Beata Sadowska o koronawirusie we Francji

Beata Sadowska już od kilku lat dzieli swój czas pomiędzy dwa kraje. Gwiazda razem z mężem i dziećmi osiedliła się we Francji. Zdradziła nam, jak ludzie podchodzą tam do obostrzeń związanych z pandemią. Są bardziej zdyscyplinowani niż Polacy?

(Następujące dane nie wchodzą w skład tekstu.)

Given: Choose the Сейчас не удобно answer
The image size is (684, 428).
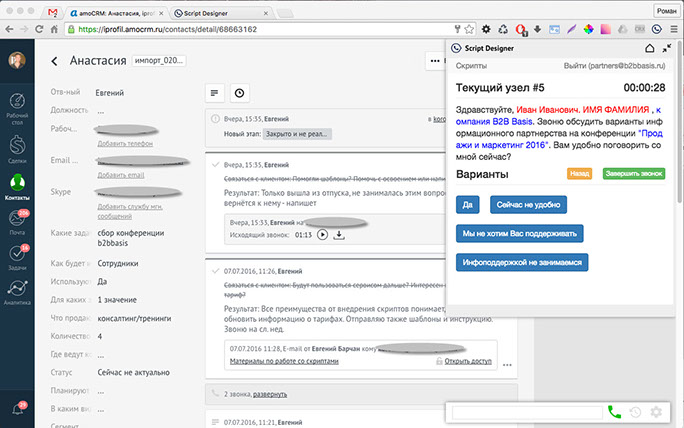Looking at the screenshot, I should 528,204.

Beata Sadowska jeszcze kilka lat temu czynnie pracowała w mediach. Wszędzie jej było pełno, a swój zawodowy czas dzieliła pomiędzy radio, telewizję i prasę. Po kilku bardzo intensywnych latach zdecydowała się nagle zniknąć z prasy i telewizji. Wielu jej fanów zastanawiało się, co się z nią stało. Po czasie okazało się, że była to z jej strony bardzo przemyślana decyzja. Dziennikarka nie tylko ograniczyła swoje zawodowe obowiązki, ale razem z rodziną wyprowadziła się z kraju.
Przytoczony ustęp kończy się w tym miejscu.